O indígena brasileiro em foco na atualidade

Enviada em 22/08/2018

Quando os portugueses encontraram a costa brasileira acreditando está ser a da Índia, chamaram de “índio” os habitantes que aqui viviam. O terno se concretizou e é usado até hoje, entretanto, nota-se que a designação é sucinta e simplória demais para categorizar um conjunto de povos com mais de 300 etnias diferentes e com uma complexa e rica cultura diversificada. Nesse sentido, destaca-se o etnocentrismo do brasileiro não indígena, que insiste em enquadrar povos tão ricos historicamente em posição inferior.

Primeiramente, é valido ressaltar que os ideais democráticos modernos, presentes na constituição brasileira de 1988, não estão sendo tratados como ferramenta de proteção aos interesses dos povos indígenas. A ineficácia é fruto da não garantia de segurança e demarcação de terras aos indígenas por parte do Governo, visto que conflitos entre grandes proprietários de terras e tribos são frequentes e muitas vezes são relatados casos indígenas assassinados  e torturados. Por consequência à omissão dos ideais defendidos em constituição, nota-se o não cumprimento do principio Aristotélico de democracia, este que defende a igualdade para os iguais e a desigualdade para os desiguais na medida de suas desigualdades, desse modo a exclusão dos indígenas da posição de herança cultural brasileira só fortalece o etnocentrismo de uma nação que não conhece suas raízes históricas.

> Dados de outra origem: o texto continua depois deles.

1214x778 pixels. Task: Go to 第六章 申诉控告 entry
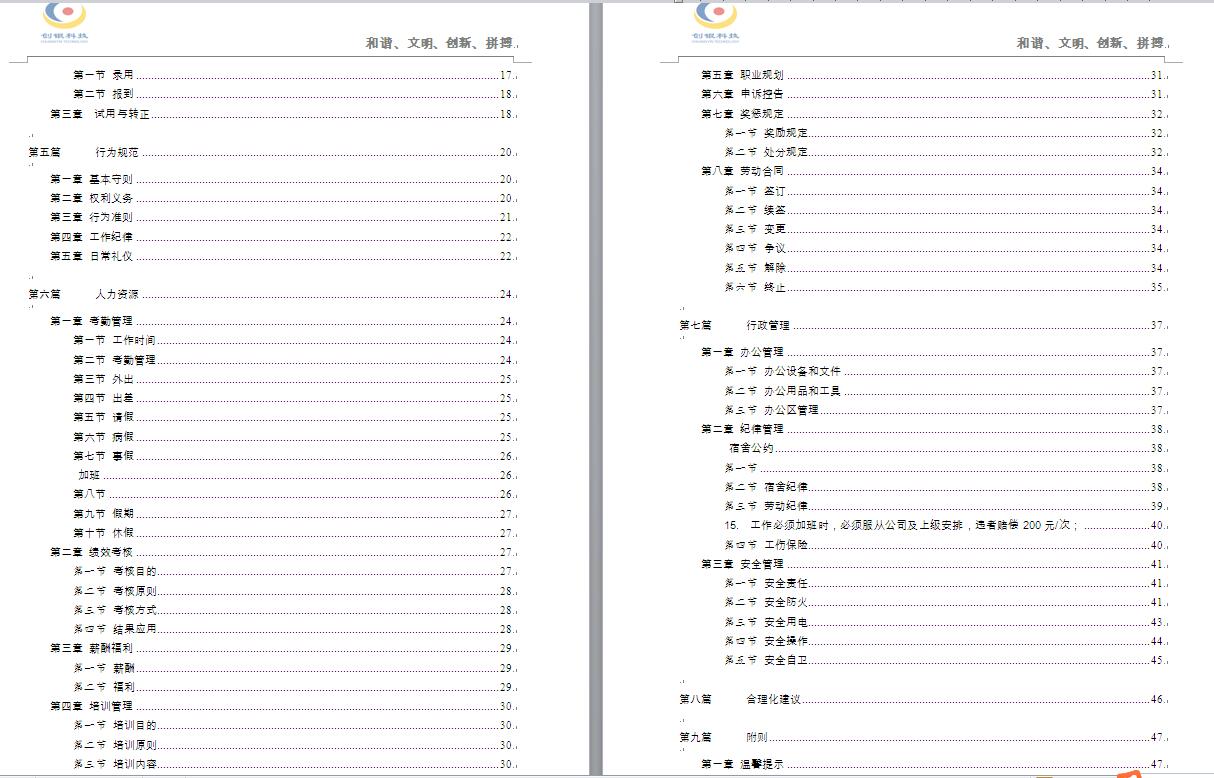[x=742, y=94]
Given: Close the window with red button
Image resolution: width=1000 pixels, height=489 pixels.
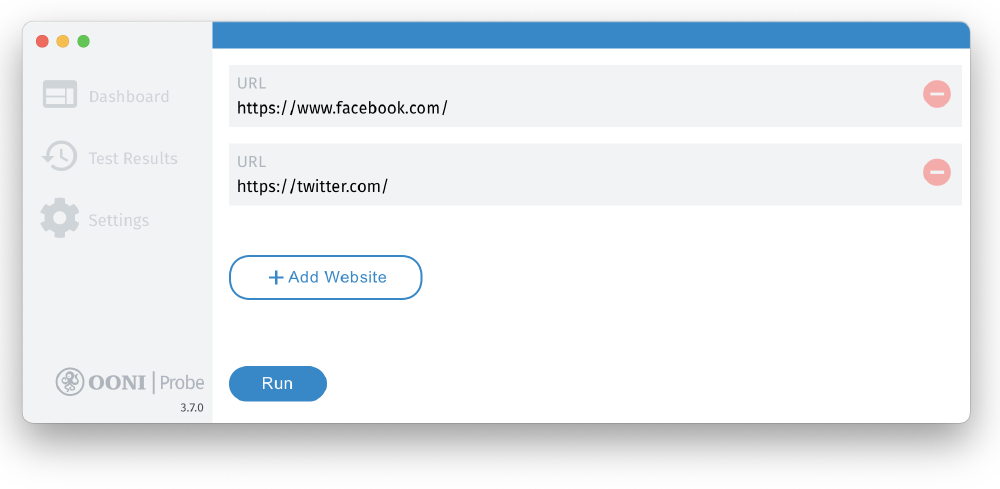Looking at the screenshot, I should 42,41.
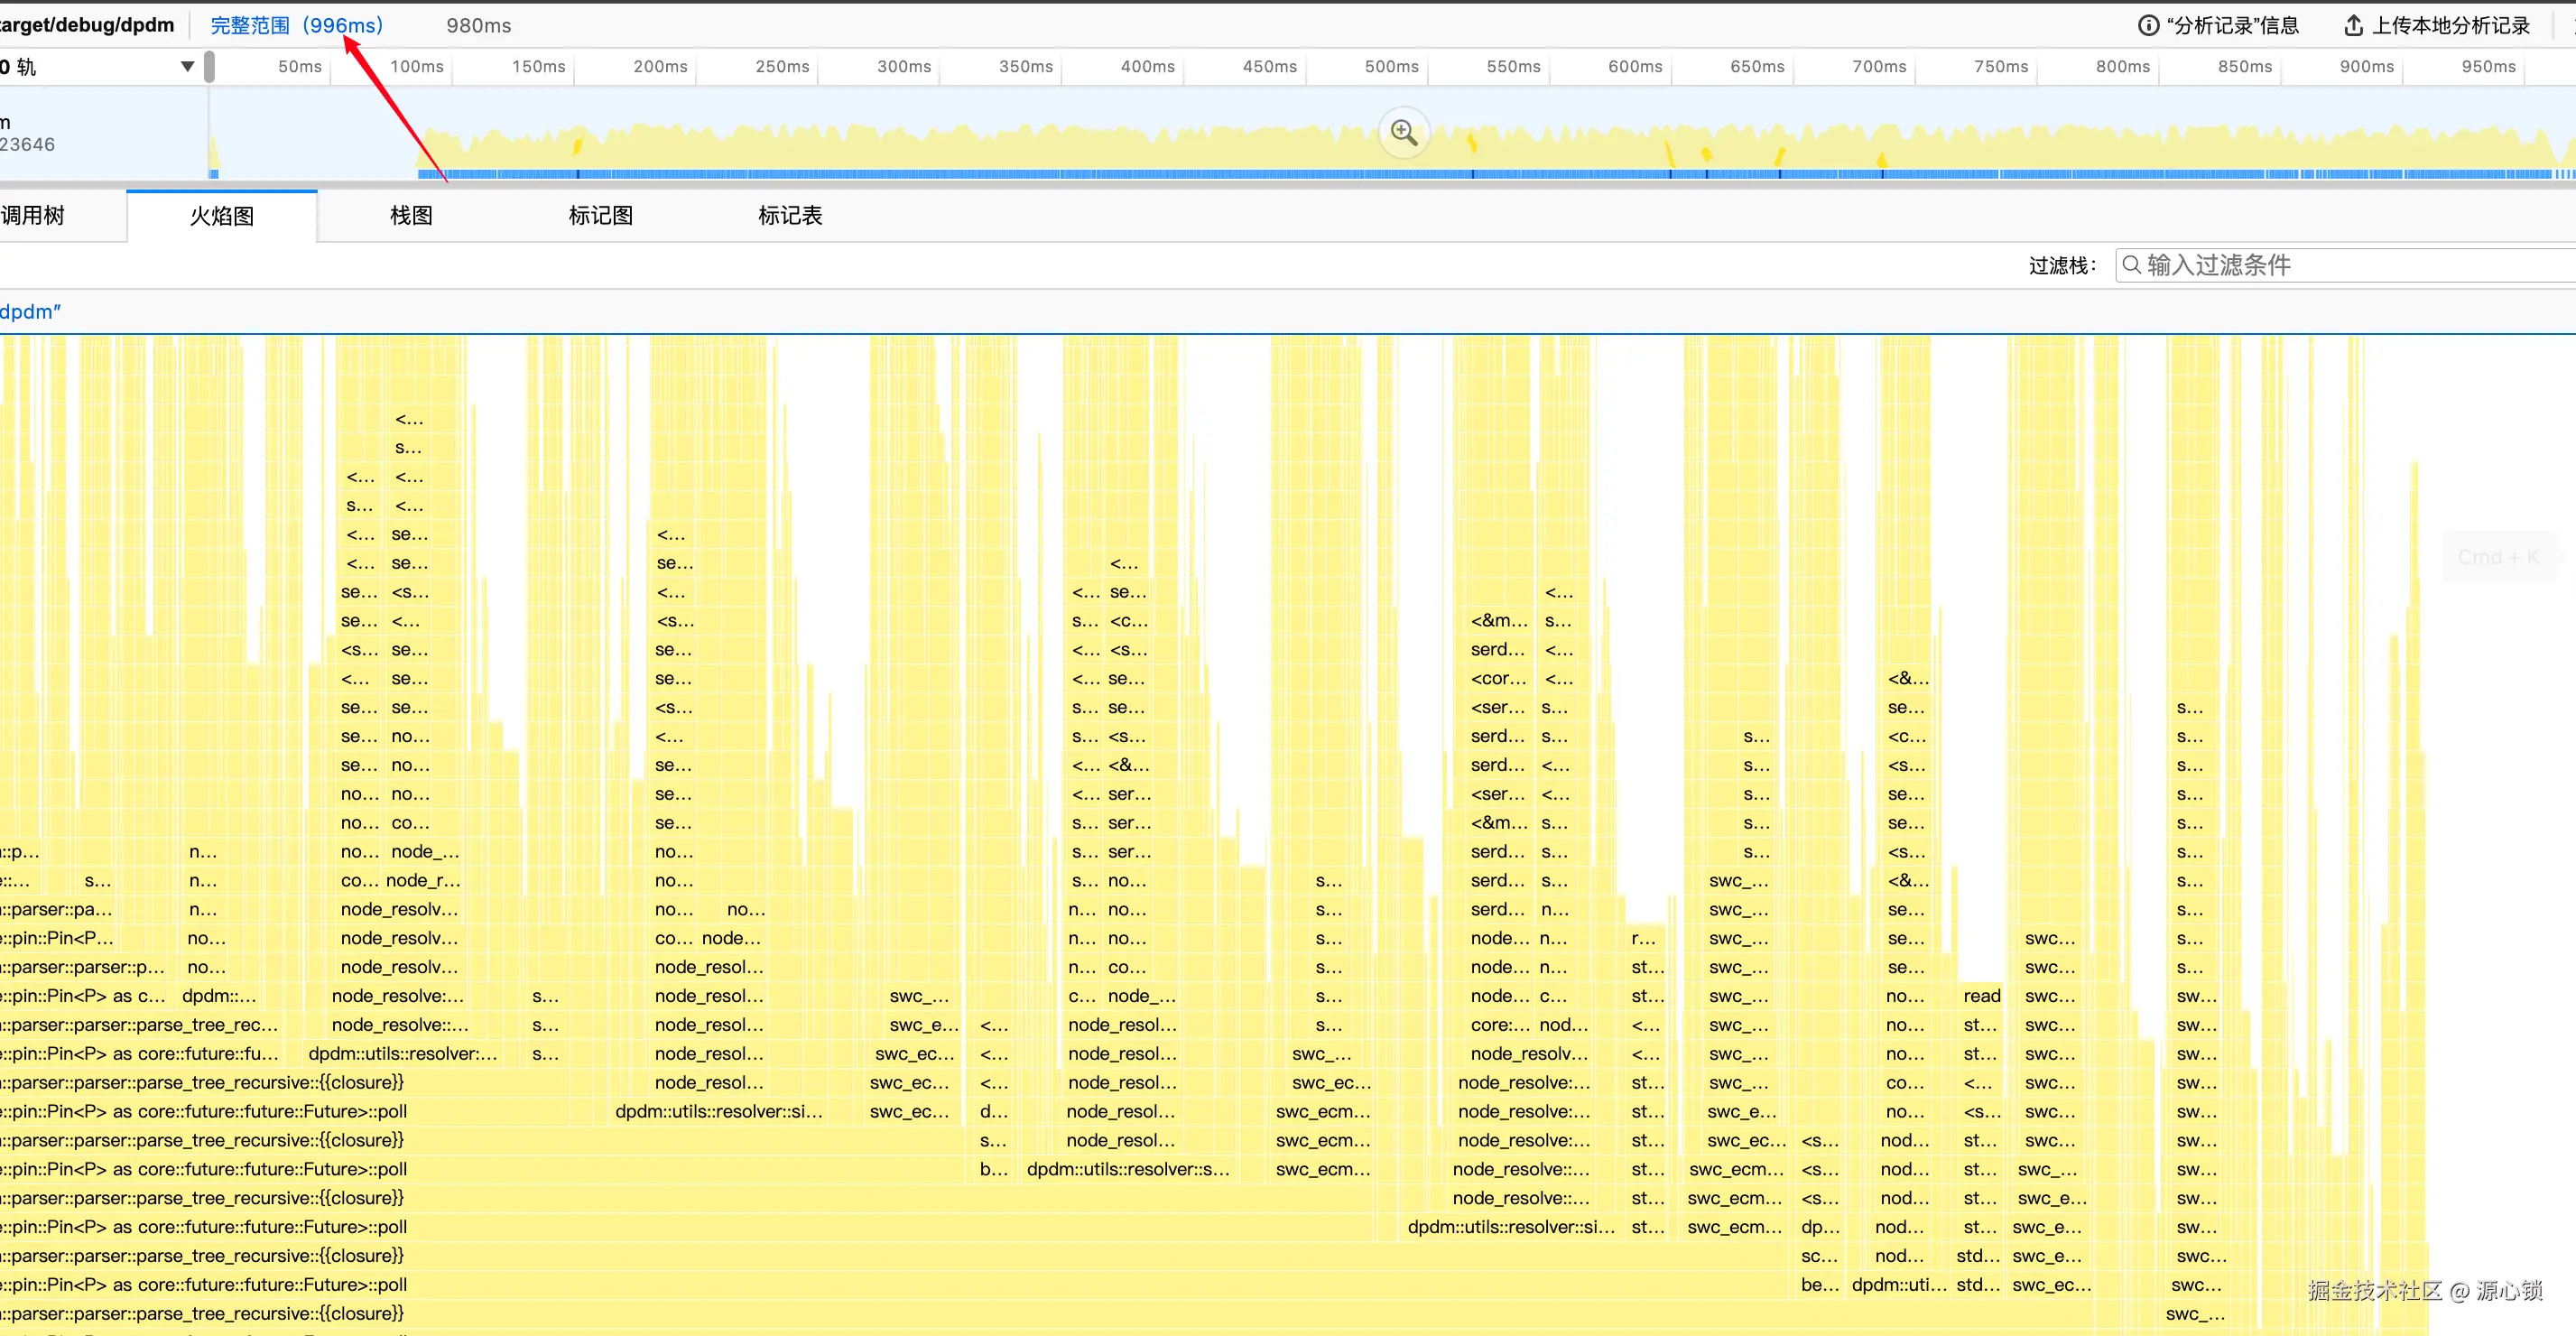Image resolution: width=2576 pixels, height=1336 pixels.
Task: Select the 火焰图 tab
Action: (x=222, y=216)
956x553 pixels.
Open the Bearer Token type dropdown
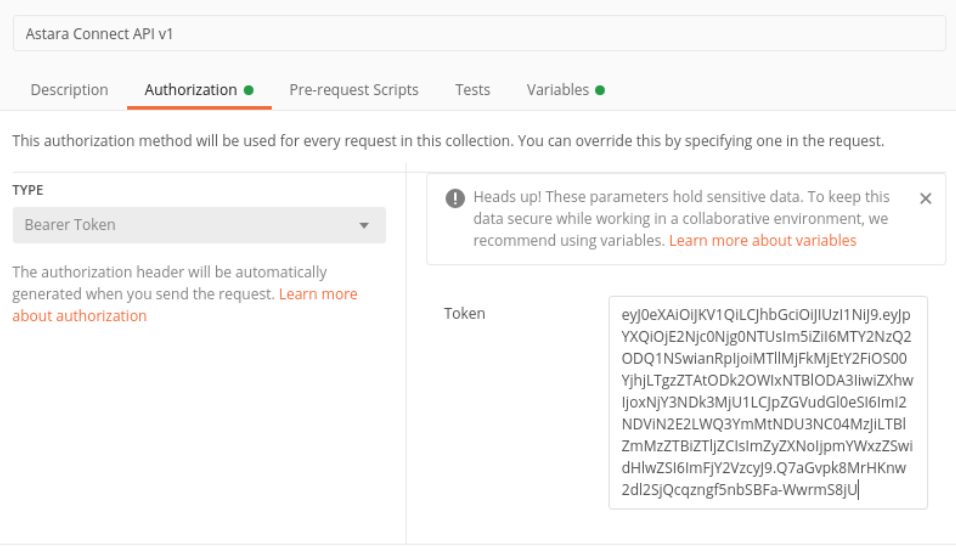pos(198,225)
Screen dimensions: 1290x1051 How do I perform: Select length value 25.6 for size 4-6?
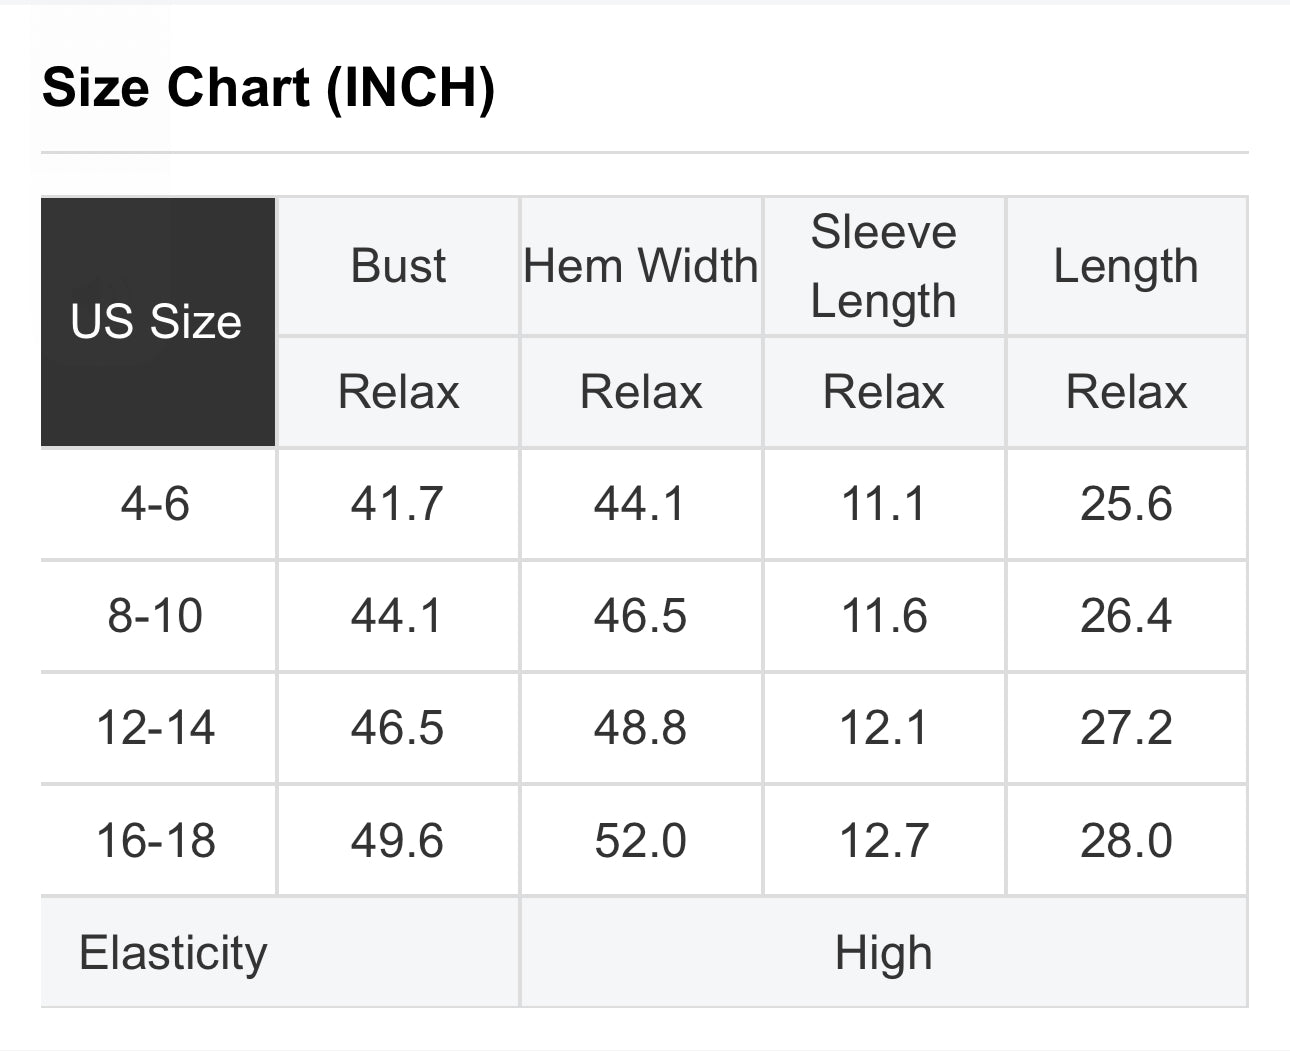1126,503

Em segundo plano, os esteriótipos arcaicos e a idealização romântica a respeito das tribos indígenas só aumenta o etnocentrismo da sociedade brasileira não indígena. Isso pois, o preconceito e o ideal do “bom selvagem” ainda se mantém firme a uma passado de relações imperiais entre colonizado e colonizador, visto que no Brasil o conhecimento do senso comum sobre a cultura indígena se restringe a folclore do que uma memória nacional patriótica. Desse modo, uma grande ironia molda a todos aqueles que se denominam brasileiros, mas não enxergam a cultura indígena presente nos cotidianos dos quatro cantos do país.

Torna-se evidente, portanto, a necessidade do imediato reconhecimento da cultura indígena como parte importante da história nacional comum a todos. Sendo assim, é dever do Governo Federal em parceira com a FUNAI (Fundação Nacional do Índio) diminuir a burocratização sobre os processos de demarcação de terras, favorecendo a proteção das tradições indígenas e além disso, aumentar a taxação de impostos sobre proprietários rurais que aumentem suas fronteiras agrícolas em direção as terras demarcadas. Com tais medidas, os povos indígenas poderão ter o que a muito fora tirado com sangue e suor, a sua amada terra Brasil.